Yes, many customers are using >500 custom fields.  Many of the use cases I've seen for the extra fields come from delegated administration combined with record types.  For example, if you have a multi-division company where the team in the US, Japan, and the UK want to reuse the same account record, but have geo-specific record types with each geo team owning those record types and field, you hit up against the 500 limit.  Each individual account detail page doesn't include all the fields usually.

 

-Steven

Peter_sfdcPeter_sfdc
You are right to be reluctant. Don't lose that instinct.

But in the end, because of the multi-tenant model, there do arise use cases where this seemingly large number of fields (though they make someone from a traditional RDBMS background cringe) are necessary.

There is another side of this story: technical debt. I am also sure that there are cases where this large number of fields might, if examined closely, prove to be poor design. For customers whose orgs have been evolving for over 10 years, it is natural that some unnecessary features may have evolved into obsolescence, but still remain either due to reticence on the part of IT to remove something just in case that data is needed, or out of lack of resources to dedicate an entire release cycle to clean up that technical debt.

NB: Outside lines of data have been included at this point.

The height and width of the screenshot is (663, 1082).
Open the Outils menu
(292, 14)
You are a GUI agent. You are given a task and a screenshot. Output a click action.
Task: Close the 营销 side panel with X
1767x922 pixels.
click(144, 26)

The moral of the story is that the number doesn't tell the whole story. I would suggest to anyone who ran into this in an existing implementation to ask hard questions and push for clean-up if obsolete features are found. Crappy data makes for crappy user experience, creates reporting inaccuracies, and can in turn reduce user adoption.

So my opinion: don't assume it is either good or bad...just try to find out. And clean up where you can.
Jason CurtisJason Curtis

As a new ISV coming to the platform I see some advantages to making fat tables due to storage charges. If I get dinged for 2k per record no matter the size of the table then it makes it a valid archtectual choice to load in as many fields as possible into as few tables as possible.